---------- DATASET CONTENT ----------

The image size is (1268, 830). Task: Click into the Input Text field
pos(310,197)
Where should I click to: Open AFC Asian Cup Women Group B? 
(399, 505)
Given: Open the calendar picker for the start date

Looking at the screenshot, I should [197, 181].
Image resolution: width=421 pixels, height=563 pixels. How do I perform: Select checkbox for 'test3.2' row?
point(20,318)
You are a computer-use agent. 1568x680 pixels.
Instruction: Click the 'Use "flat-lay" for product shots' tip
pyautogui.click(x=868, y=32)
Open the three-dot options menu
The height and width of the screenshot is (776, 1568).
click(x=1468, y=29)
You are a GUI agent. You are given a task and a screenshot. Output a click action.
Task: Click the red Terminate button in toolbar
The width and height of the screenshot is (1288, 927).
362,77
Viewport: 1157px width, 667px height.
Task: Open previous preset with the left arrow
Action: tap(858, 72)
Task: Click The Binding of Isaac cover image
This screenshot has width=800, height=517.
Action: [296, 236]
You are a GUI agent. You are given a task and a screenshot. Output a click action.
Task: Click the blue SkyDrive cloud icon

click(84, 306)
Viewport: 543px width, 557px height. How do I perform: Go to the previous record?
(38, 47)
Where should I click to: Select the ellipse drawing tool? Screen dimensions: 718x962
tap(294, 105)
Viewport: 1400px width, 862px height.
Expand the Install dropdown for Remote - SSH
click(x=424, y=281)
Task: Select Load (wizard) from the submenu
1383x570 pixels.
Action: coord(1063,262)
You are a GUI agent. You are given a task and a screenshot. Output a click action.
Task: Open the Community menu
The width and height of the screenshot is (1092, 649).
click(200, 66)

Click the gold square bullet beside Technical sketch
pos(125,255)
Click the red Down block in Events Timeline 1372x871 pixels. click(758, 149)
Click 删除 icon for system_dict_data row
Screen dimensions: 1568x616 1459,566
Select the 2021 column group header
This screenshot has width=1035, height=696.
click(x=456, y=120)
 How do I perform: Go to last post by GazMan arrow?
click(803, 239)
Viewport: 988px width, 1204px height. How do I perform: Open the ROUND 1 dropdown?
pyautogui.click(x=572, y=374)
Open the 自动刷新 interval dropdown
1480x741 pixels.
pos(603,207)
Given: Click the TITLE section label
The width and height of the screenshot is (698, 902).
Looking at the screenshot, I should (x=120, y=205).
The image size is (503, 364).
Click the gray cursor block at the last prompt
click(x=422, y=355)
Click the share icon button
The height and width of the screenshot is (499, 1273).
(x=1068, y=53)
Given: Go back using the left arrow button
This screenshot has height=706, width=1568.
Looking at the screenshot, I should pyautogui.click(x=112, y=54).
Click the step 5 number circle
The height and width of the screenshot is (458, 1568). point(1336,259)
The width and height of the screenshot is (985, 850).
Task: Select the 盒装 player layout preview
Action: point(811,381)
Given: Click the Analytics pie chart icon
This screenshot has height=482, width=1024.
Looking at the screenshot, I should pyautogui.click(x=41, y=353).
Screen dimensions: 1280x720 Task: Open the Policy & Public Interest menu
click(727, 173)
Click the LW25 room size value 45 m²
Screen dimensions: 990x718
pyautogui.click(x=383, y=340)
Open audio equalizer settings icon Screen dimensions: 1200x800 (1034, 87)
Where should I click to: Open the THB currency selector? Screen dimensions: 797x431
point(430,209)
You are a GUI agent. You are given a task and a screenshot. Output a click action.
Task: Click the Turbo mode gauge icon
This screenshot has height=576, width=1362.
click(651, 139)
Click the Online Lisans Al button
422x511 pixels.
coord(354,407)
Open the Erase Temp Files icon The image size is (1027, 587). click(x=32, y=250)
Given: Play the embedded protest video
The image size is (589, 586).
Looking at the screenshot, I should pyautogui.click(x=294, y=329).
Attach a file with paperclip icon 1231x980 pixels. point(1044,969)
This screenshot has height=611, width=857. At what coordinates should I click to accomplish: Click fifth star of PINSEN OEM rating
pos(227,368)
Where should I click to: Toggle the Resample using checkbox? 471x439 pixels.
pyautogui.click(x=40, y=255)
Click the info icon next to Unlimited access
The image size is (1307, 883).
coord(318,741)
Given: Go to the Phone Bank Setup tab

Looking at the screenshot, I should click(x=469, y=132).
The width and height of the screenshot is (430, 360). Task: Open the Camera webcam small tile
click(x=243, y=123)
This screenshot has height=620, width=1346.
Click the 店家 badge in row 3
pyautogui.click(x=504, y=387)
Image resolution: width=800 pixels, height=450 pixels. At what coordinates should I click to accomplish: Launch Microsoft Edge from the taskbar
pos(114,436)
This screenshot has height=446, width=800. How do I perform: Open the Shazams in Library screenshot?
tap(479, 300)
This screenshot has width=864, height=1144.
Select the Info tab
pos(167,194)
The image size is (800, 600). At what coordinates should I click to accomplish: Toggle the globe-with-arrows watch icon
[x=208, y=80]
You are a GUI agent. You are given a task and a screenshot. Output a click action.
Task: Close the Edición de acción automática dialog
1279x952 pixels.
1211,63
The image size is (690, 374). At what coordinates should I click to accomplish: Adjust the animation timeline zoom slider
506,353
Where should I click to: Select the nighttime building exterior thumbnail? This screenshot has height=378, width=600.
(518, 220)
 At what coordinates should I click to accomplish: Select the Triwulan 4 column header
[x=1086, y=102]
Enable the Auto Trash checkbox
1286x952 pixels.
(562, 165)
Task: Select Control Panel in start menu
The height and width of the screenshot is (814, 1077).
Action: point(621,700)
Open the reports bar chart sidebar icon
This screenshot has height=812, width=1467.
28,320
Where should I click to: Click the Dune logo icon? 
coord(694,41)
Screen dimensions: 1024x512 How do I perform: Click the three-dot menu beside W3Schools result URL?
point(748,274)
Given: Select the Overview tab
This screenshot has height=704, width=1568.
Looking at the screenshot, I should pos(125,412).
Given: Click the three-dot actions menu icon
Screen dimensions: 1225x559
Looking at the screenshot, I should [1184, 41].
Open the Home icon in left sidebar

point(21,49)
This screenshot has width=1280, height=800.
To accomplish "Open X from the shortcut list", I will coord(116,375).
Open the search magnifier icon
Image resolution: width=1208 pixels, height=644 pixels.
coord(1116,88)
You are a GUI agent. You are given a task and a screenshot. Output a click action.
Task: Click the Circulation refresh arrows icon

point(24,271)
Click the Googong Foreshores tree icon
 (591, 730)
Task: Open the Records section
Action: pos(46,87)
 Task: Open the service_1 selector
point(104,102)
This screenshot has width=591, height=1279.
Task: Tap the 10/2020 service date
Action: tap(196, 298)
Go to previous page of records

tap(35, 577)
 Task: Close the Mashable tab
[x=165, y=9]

----------

▶ **PROBLEM DESCRIPTION**
All the material above is to be retyped exactly as it appears.

▶ **RESULT OF THE EXERCISE**
The image size is (1268, 830). Task: Click into the Input Text field
pos(310,197)
Where should I click to: Open AFC Asian Cup Women Group B? 
(399, 505)
Given: Open the calendar picker for the start date

Looking at the screenshot, I should [197, 181].
Image resolution: width=421 pixels, height=563 pixels. How do I perform: Select checkbox for 'test3.2' row?
point(20,318)
You are a computer-use agent. 1568x680 pixels.
Instruction: Click the 'Use "flat-lay" for product shots' tip
pyautogui.click(x=868, y=32)
Open the three-dot options menu
The height and width of the screenshot is (776, 1568).
click(x=1468, y=29)
You are a GUI agent. You are given a task and a screenshot. Output a click action.
Task: Click the red Terminate button in toolbar
The width and height of the screenshot is (1288, 927).
362,77
Viewport: 1157px width, 667px height.
Task: Open previous preset with the left arrow
Action: tap(858, 72)
Task: Click The Binding of Isaac cover image
This screenshot has width=800, height=517.
Action: [296, 236]
You are a GUI agent. You are given a task and a screenshot. Output a click action.
Task: Click the blue SkyDrive cloud icon

click(84, 306)
Viewport: 543px width, 557px height. How do I perform: Go to the previous record?
(38, 47)
Where should I click to: Select the ellipse drawing tool? Screen dimensions: 718x962
tap(294, 105)
Viewport: 1400px width, 862px height.
Expand the Install dropdown for Remote - SSH
click(x=424, y=281)
Task: Select Load (wizard) from the submenu
1383x570 pixels.
Action: coord(1063,262)
You are a GUI agent. You are given a task and a screenshot. Output a click action.
Task: Open the Community menu
The width and height of the screenshot is (1092, 649).
click(200, 66)

Click the gold square bullet beside Technical sketch
pos(125,255)
Click the red Down block in Events Timeline 1372x871 pixels. click(758, 149)
Click 删除 icon for system_dict_data row
Screen dimensions: 1568x616 1459,566
Select the 2021 column group header
This screenshot has width=1035, height=696.
click(x=456, y=120)
 How do I perform: Go to last post by GazMan arrow?
click(803, 239)
Viewport: 988px width, 1204px height. How do I perform: Open the ROUND 1 dropdown?
pyautogui.click(x=572, y=374)
Open the 自动刷新 interval dropdown
1480x741 pixels.
pos(603,207)
Given: Click the TITLE section label
The width and height of the screenshot is (698, 902).
Looking at the screenshot, I should (x=120, y=205).
The image size is (503, 364).
Click the gray cursor block at the last prompt
click(x=422, y=355)
Click the share icon button
The height and width of the screenshot is (499, 1273).
(x=1068, y=53)
Given: Go back using the left arrow button
This screenshot has height=706, width=1568.
Looking at the screenshot, I should pyautogui.click(x=112, y=54).
Click the step 5 number circle
The height and width of the screenshot is (458, 1568). point(1336,259)
The width and height of the screenshot is (985, 850).
Task: Select the 盒装 player layout preview
Action: point(811,381)
Given: Click the Analytics pie chart icon
This screenshot has height=482, width=1024.
Looking at the screenshot, I should pyautogui.click(x=41, y=353).
Screen dimensions: 1280x720 Task: Open the Policy & Public Interest menu
click(727, 173)
Click the LW25 room size value 45 m²
Screen dimensions: 990x718
pyautogui.click(x=383, y=340)
Open audio equalizer settings icon Screen dimensions: 1200x800 (1034, 87)
Where should I click to: Open the THB currency selector? Screen dimensions: 797x431
point(430,209)
You are a GUI agent. You are given a task and a screenshot. Output a click action.
Task: Click the Turbo mode gauge icon
This screenshot has height=576, width=1362.
click(651, 139)
Click the Online Lisans Al button
422x511 pixels.
coord(354,407)
Open the Erase Temp Files icon The image size is (1027, 587). click(x=32, y=250)
Given: Play the embedded protest video
The image size is (589, 586).
Looking at the screenshot, I should pyautogui.click(x=294, y=329).
Attach a file with paperclip icon 1231x980 pixels. point(1044,969)
This screenshot has height=611, width=857. At what coordinates should I click to accomplish: Click fifth star of PINSEN OEM rating
pos(227,368)
Where should I click to: Toggle the Resample using checkbox? 471x439 pixels.
pyautogui.click(x=40, y=255)
Click the info icon next to Unlimited access
The image size is (1307, 883).
coord(318,741)
Given: Go to the Phone Bank Setup tab

Looking at the screenshot, I should click(x=469, y=132).
The width and height of the screenshot is (430, 360). Task: Open the Camera webcam small tile
click(x=243, y=123)
This screenshot has height=620, width=1346.
Click the 店家 badge in row 3
pyautogui.click(x=504, y=387)
Image resolution: width=800 pixels, height=450 pixels. At what coordinates should I click to accomplish: Launch Microsoft Edge from the taskbar
pos(114,436)
This screenshot has height=446, width=800. How do I perform: Open the Shazams in Library screenshot?
tap(479, 300)
This screenshot has width=864, height=1144.
Select the Info tab
pos(167,194)
The image size is (800, 600). At what coordinates should I click to accomplish: Toggle the globe-with-arrows watch icon
[x=208, y=80]
You are a GUI agent. You are given a task and a screenshot. Output a click action.
Task: Close the Edición de acción automática dialog
1279x952 pixels.
1211,63
The image size is (690, 374). At what coordinates should I click to accomplish: Adjust the animation timeline zoom slider
506,353
Where should I click to: Select the nighttime building exterior thumbnail? This screenshot has height=378, width=600.
(518, 220)
 At what coordinates should I click to accomplish: Select the Triwulan 4 column header
[x=1086, y=102]
Enable the Auto Trash checkbox
1286x952 pixels.
(562, 165)
Task: Select Control Panel in start menu
The height and width of the screenshot is (814, 1077).
Action: point(621,700)
Open the reports bar chart sidebar icon
This screenshot has height=812, width=1467.
28,320
Where should I click to: Click the Dune logo icon? 
coord(694,41)
Screen dimensions: 1024x512 How do I perform: Click the three-dot menu beside W3Schools result URL?
point(748,274)
Given: Select the Overview tab
This screenshot has height=704, width=1568.
Looking at the screenshot, I should pos(125,412).
Given: Click the three-dot actions menu icon
Screen dimensions: 1225x559
Looking at the screenshot, I should [1184, 41].
Open the Home icon in left sidebar

point(21,49)
This screenshot has width=1280, height=800.
To accomplish "Open X from the shortcut list", I will coord(116,375).
Open the search magnifier icon
Image resolution: width=1208 pixels, height=644 pixels.
coord(1116,88)
You are a GUI agent. You are given a task and a screenshot. Output a click action.
Task: Click the Circulation refresh arrows icon

point(24,271)
Click the Googong Foreshores tree icon
 (591, 730)
Task: Open the Records section
Action: pos(46,87)
 Task: Open the service_1 selector
point(104,102)
This screenshot has width=591, height=1279.
Task: Tap the 10/2020 service date
Action: tap(196, 298)
Go to previous page of records

tap(35, 577)
 Task: Close the Mashable tab
[x=165, y=9]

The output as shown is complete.